Records for the task:

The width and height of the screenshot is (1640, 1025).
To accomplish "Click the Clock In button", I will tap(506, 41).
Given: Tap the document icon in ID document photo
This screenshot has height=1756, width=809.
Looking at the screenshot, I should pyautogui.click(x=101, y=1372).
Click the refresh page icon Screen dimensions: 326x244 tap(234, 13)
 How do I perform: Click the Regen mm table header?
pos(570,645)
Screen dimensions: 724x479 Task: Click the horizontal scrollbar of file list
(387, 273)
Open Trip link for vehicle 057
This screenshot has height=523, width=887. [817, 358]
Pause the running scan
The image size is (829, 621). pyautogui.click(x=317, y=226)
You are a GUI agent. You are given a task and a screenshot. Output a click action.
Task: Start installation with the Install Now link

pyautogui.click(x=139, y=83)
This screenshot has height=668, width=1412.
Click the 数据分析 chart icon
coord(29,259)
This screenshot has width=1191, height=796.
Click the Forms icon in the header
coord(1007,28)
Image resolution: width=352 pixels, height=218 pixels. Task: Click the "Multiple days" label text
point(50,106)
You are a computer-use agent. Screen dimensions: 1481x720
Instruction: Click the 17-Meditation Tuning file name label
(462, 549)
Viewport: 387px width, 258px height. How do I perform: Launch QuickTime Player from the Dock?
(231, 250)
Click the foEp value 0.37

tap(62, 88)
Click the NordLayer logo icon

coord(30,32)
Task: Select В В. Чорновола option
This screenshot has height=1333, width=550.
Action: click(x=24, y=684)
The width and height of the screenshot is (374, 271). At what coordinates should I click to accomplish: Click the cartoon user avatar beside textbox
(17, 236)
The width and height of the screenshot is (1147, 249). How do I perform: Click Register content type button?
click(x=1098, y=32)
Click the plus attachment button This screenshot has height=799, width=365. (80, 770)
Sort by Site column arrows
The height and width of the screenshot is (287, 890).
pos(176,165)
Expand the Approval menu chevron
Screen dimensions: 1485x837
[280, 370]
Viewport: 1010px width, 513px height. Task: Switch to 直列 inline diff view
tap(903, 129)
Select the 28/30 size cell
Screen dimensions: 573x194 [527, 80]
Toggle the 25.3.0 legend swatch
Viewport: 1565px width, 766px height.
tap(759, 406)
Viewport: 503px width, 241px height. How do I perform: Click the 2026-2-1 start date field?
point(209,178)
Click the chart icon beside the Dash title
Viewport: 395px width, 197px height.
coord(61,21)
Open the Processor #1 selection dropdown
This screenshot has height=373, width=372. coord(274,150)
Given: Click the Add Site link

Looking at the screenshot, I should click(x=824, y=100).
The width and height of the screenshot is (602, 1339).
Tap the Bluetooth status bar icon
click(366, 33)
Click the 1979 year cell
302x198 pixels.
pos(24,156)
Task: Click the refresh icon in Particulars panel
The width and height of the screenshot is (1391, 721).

Description of the task:
Each line holding the word "agent" must be pulled from the records.

Answer area:
You are a GUI agent. You are given a task and a screenshot. Output a click action.
You are a computer-use agent. Screen dimensions: 1481x720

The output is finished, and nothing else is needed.